**Interface element rows:**
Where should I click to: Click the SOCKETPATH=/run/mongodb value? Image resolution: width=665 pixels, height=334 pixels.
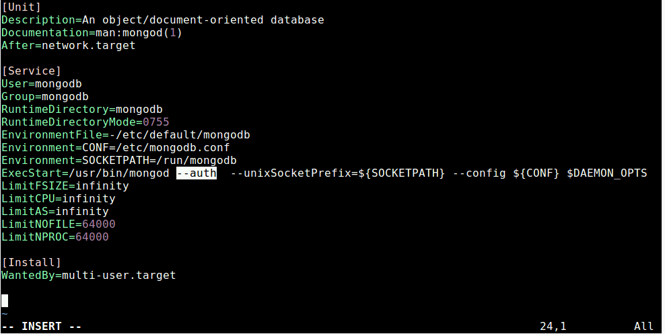[x=160, y=161]
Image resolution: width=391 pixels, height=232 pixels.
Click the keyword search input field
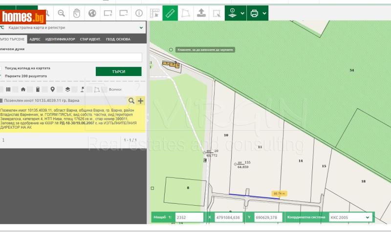[x=71, y=58]
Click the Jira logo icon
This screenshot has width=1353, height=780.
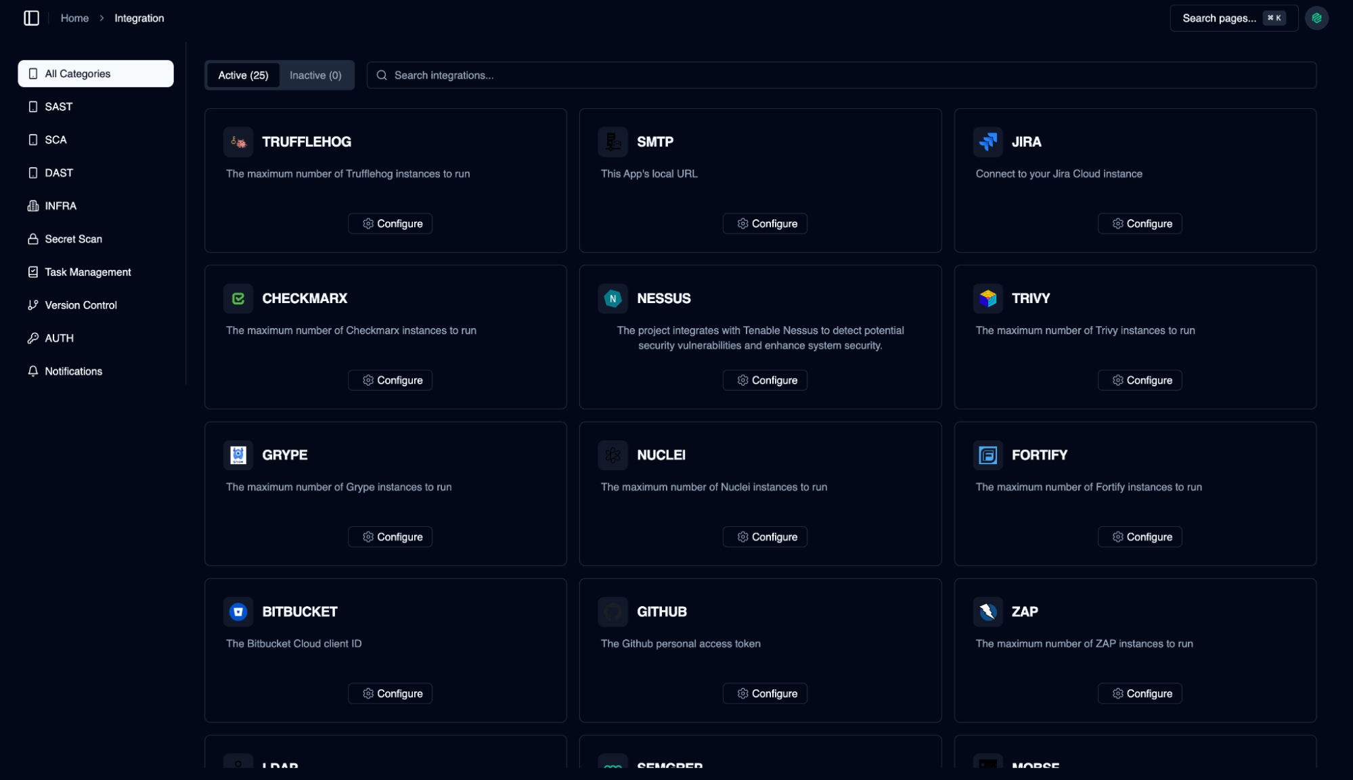[x=988, y=142]
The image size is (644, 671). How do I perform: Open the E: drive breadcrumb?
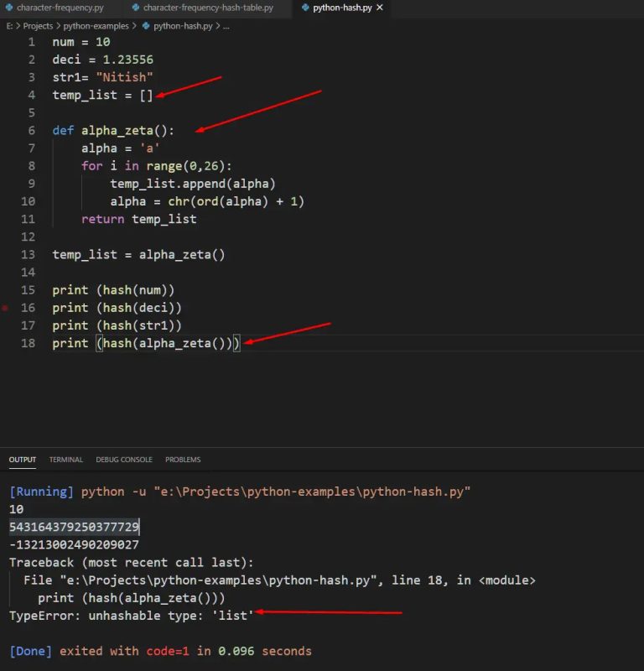point(9,26)
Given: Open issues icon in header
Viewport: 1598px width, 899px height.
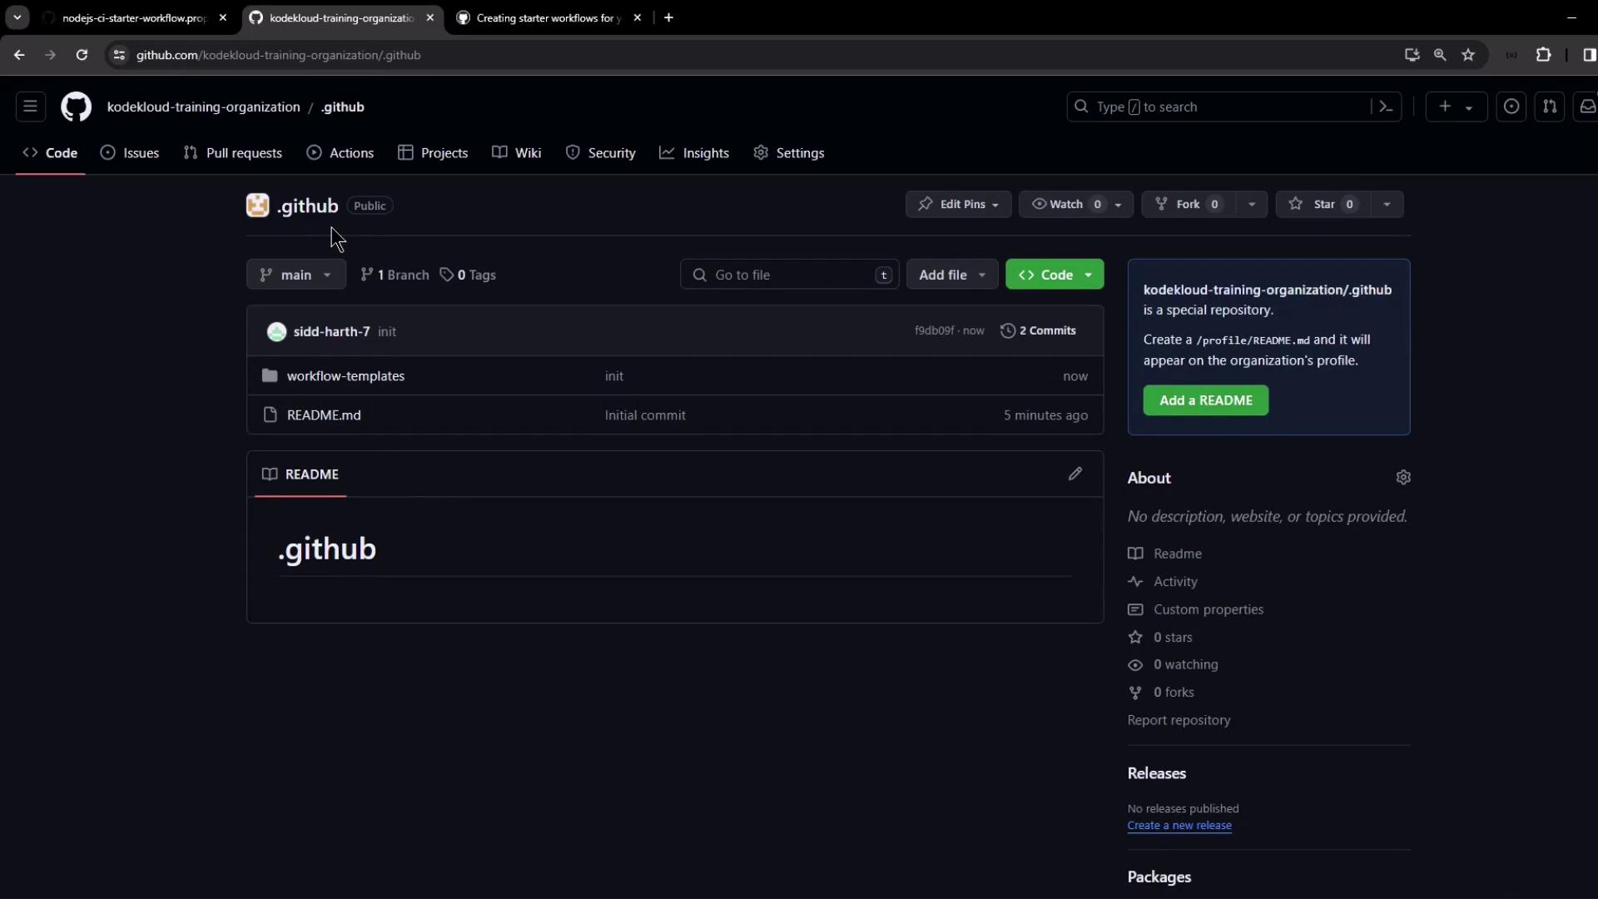Looking at the screenshot, I should (1511, 107).
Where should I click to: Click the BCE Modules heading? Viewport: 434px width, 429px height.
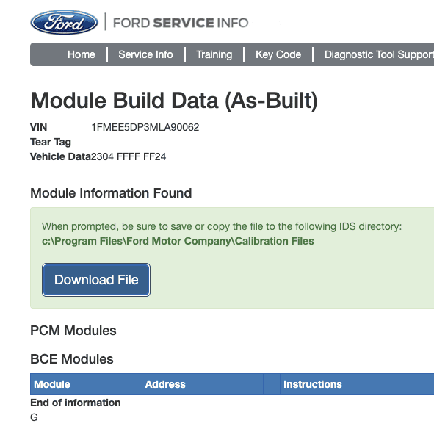coord(72,359)
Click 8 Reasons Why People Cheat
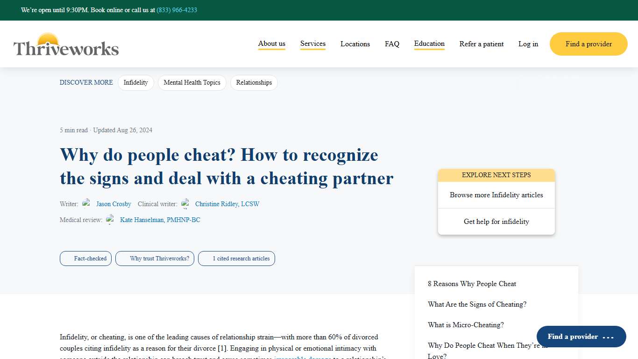Screen dimensions: 638x359 click(x=472, y=284)
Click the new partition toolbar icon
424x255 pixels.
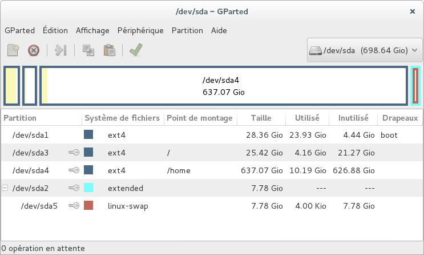[13, 50]
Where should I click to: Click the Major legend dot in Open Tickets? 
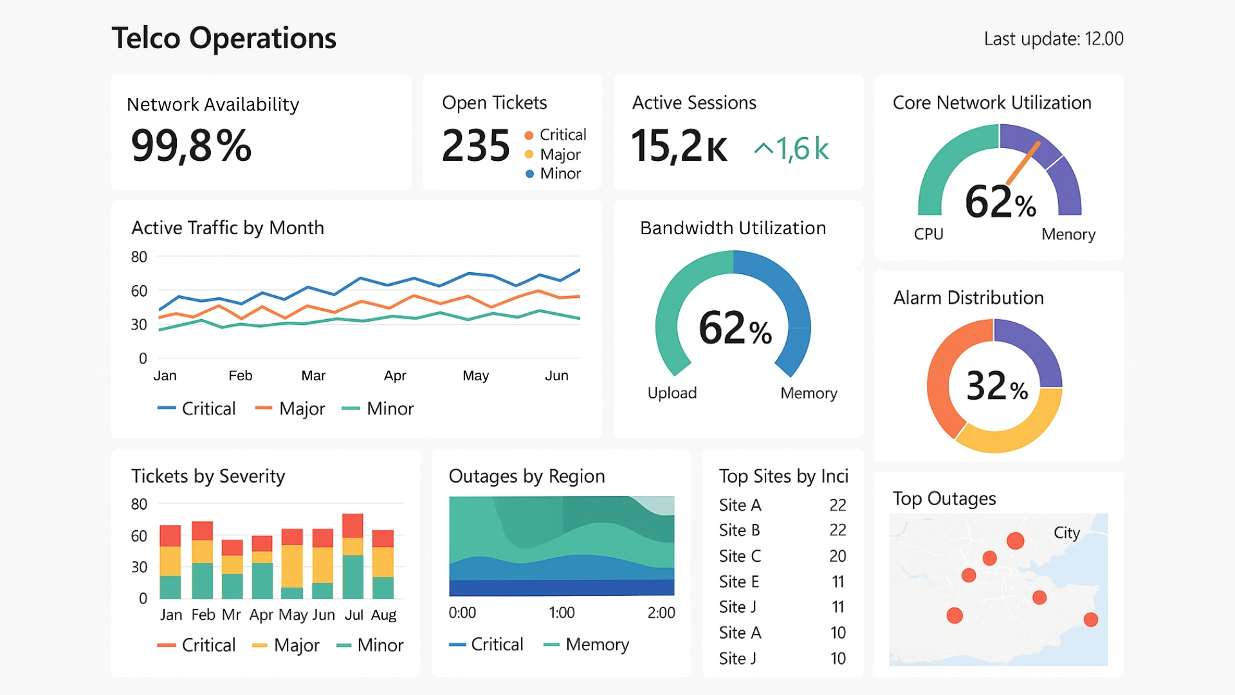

**Description of the task:**
Write out the rows above again, substituting "Which point do I click to" for every "Where should I click to" and keeping everything else the same. Leave out the pictures.

**Right answer:**
Which point do I click to: Click the SOCKETPATH=/run/mongodb value? Image resolution: width=665 pixels, height=334 pixels.
[x=160, y=161]
Image resolution: width=391 pixels, height=232 pixels.
Click the keyword search input field
[x=71, y=58]
Click the Jira logo icon
This screenshot has width=1353, height=780.
[x=988, y=142]
The image size is (644, 671). How do I perform: Open the E: drive breadcrumb?
point(9,26)
Given: Open issues icon in header
Viewport: 1598px width, 899px height.
Looking at the screenshot, I should (1511, 107).
Which point do I click to: Click the BCE Modules heading? Viewport: 434px width, 429px height.
coord(72,359)
Click 8 Reasons Why People Cheat
Screen dimensions: 638x359 click(x=472, y=284)
Click the new partition toolbar icon
424x255 pixels.
[13, 50]
Which point do I click to: Click the Major legend dot in Open Tickets? 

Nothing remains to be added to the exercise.